Items for locating described things —
----------

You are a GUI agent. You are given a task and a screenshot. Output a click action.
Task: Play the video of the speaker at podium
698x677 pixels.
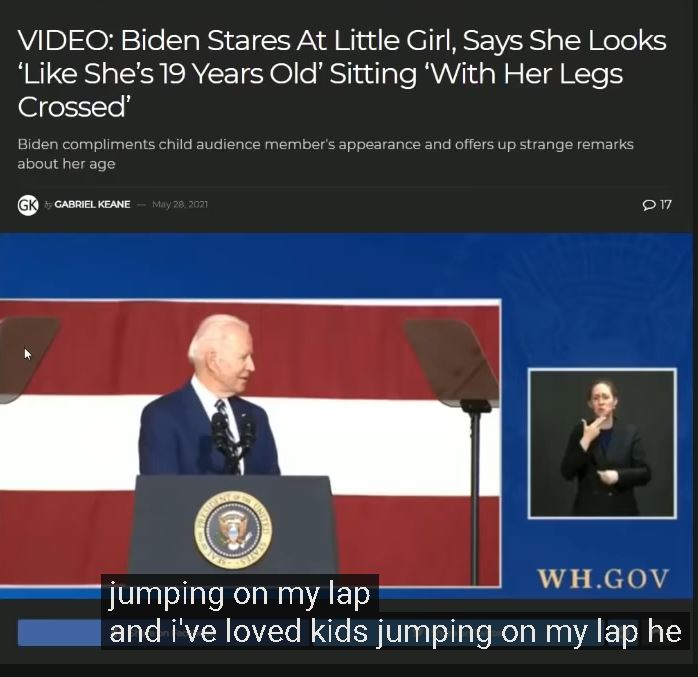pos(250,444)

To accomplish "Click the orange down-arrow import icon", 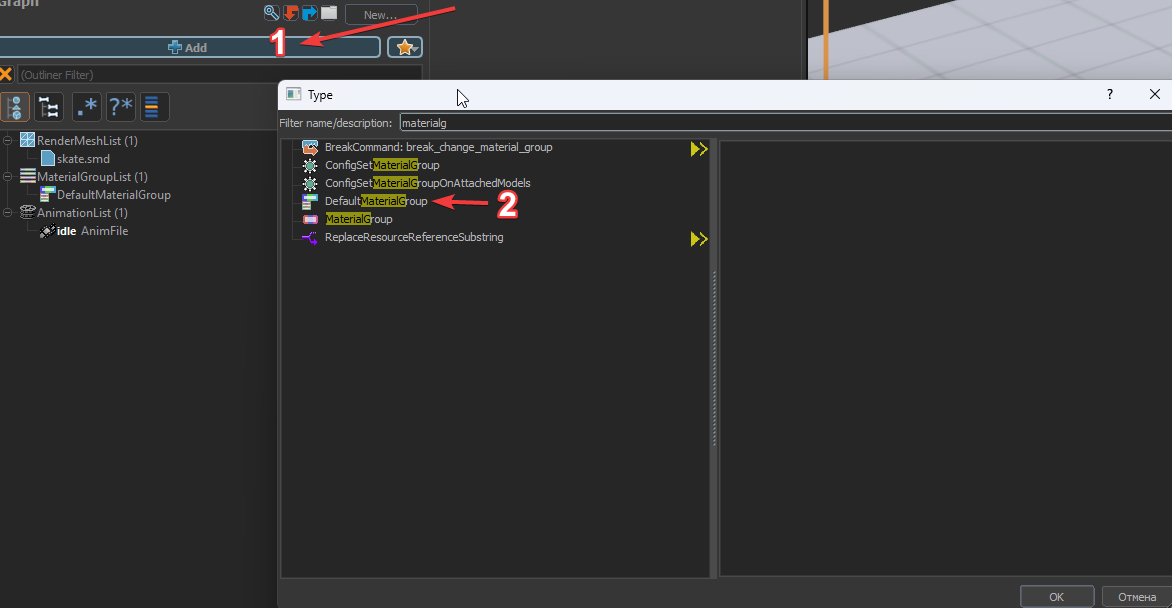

----------

WHAT YOU SHOULD DO —
Rewrite all of the items above, swapping "screenshot" for "picture" and keeping everything else the same. Leave the pictures out.

SOLUTION TO THIS TASK —
You are a GUI agent. You are given a task and a picture. Output a click action.
Task: Play the video of the speaker at podium
698x677 pixels.
pos(250,444)

To accomplish "Click the orange down-arrow import icon", 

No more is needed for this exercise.